Second, there’s the device Krays and the others are working on to launch satellites. There’s not as much going on here—a ball, in this case a rock, but hopefully a satellite soon, is pushed in two directions simultaneously. One force pulls it toward the center of a circle. If this were a physical object, this center-seeking force would be like the rope on a tetherball, or the gravitational pull of the Earth on the Moon. However, with this force alone, all one can do is keep a constant circular motion—you won’t increase speed. To increase speed, you need a second force—one pushing the ball in its direction of motion, a force that changes direction depending on the ball’s position. However, if you want to keep a circular path, you’ll also have to increase the center-seeking force. In the tetherball example, this happens automatically—the tension in the rope increases as the ball tries to fly away. However, in a gravitational situation, there is no “rope” and instead the orbit becomes elliptical.
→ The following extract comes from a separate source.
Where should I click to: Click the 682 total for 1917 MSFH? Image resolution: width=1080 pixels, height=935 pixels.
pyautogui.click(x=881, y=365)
Since their goal in designing this device is to allow them to accelerate something to high speeds while keeping it more or less in one location, it would be bad if their circle started to deviate. For one, ellipse math is much harder than circle math. Secondarily, the ellipse would keep getting larger and larger, making it harder and harder to hold onto it.

The solution is to have the center-seeking force and the velocity-increasing force increase at an equal rate so they continually balance each other out. The ball accelerates but never leaves the circular path.

This is essentially how particle accelerators work. There are a lot of forces and fields going on, but the ultimate goal is to keep the particle on the circular track while also increasing its speed.

There’s actually a satellite launching system that uses a large vertical rotator to spin things up to high speed and then release them all the way into space. It’s called Spinlaunch. It remains to be seen if this is actually a practical way to do things, but it has completed a test flight.

That said, the WSP is trying the much easier task of spinning-to-launch while already in space. They just have to build the device.